Provided data:
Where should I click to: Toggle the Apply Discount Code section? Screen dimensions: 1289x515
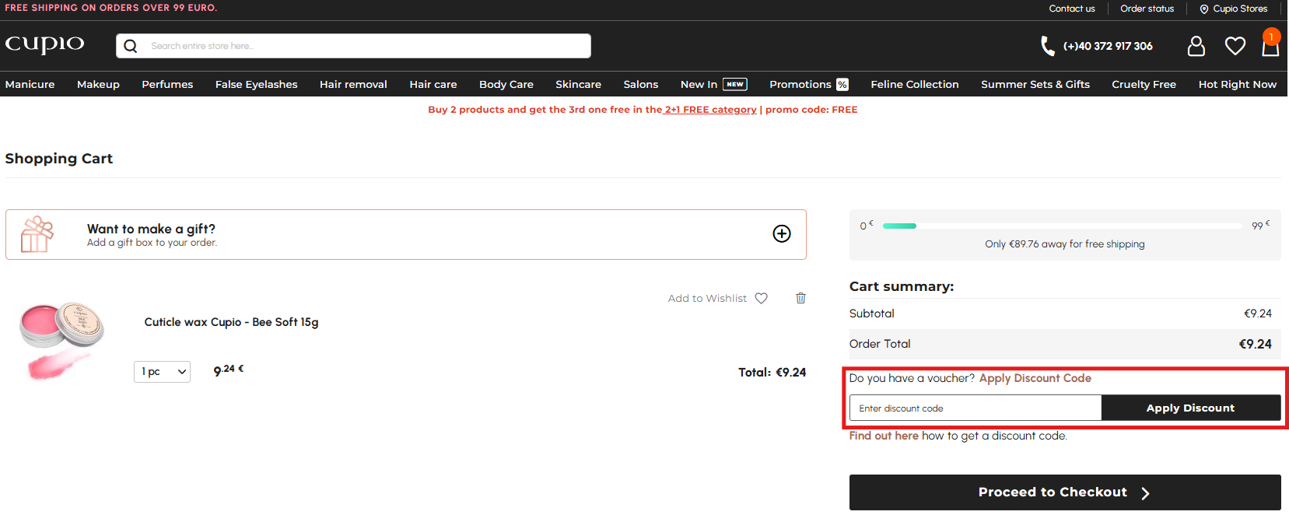coord(1035,378)
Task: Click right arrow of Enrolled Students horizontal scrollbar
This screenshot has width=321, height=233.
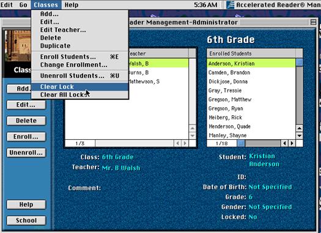Action: pos(292,143)
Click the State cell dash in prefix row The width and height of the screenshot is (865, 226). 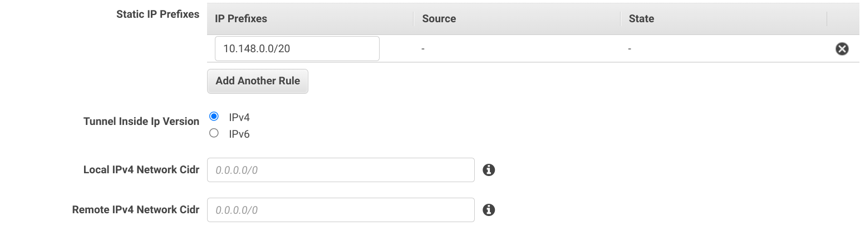630,49
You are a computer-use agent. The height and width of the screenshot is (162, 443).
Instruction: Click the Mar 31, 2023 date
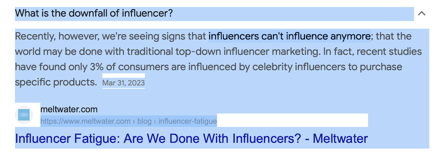point(123,83)
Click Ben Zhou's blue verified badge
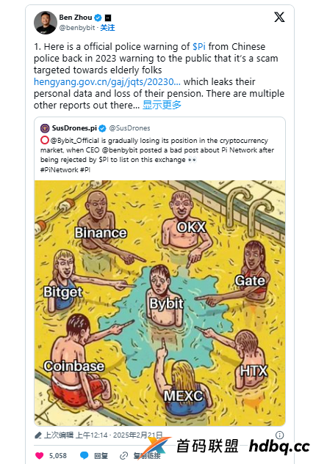This screenshot has height=464, width=327. coord(98,18)
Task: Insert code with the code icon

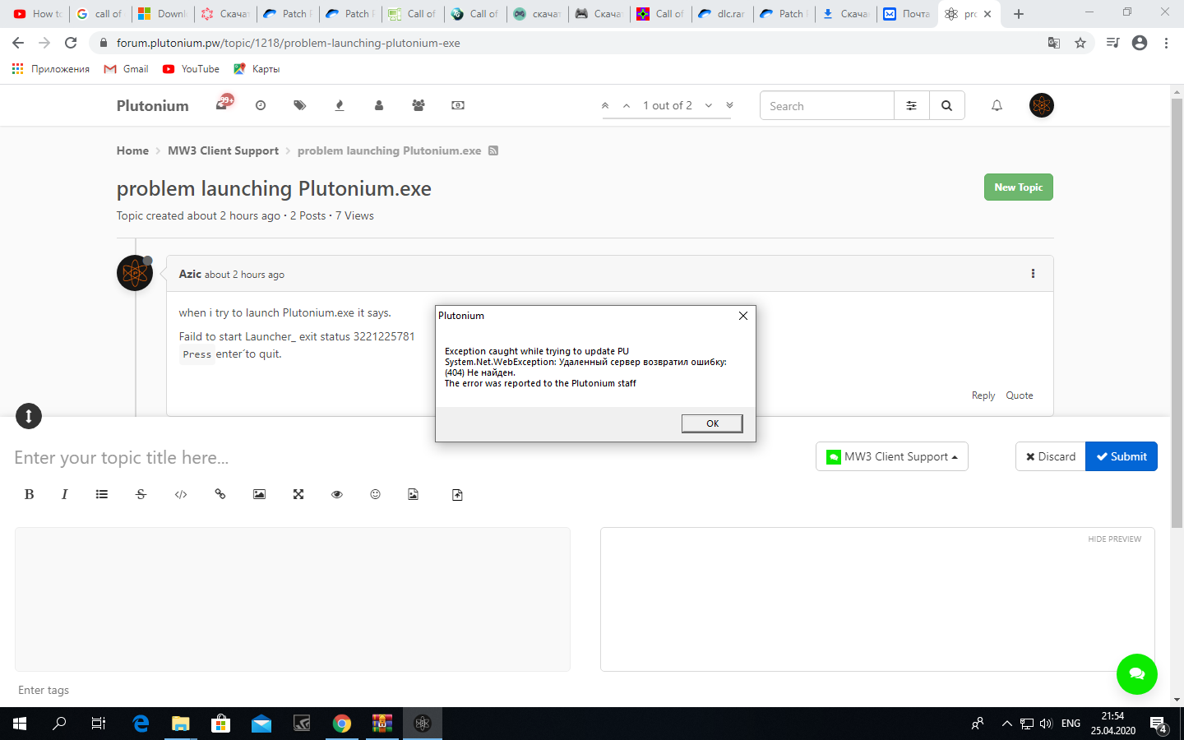Action: (181, 494)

Description of the task:
Reproduce exactly the lines that run from the line holding "You are a computer-use" through the final line of the entries, and omit every picture.

Exercise output:
You are a computer-use agent. The height and width of the screenshot is (162, 443).
Instruction: Click the Mar 31, 2023 date
point(123,83)
Click Ben Zhou's blue verified badge
This screenshot has height=464, width=327. coord(98,18)
Task: Insert code with the code icon

Action: (181, 494)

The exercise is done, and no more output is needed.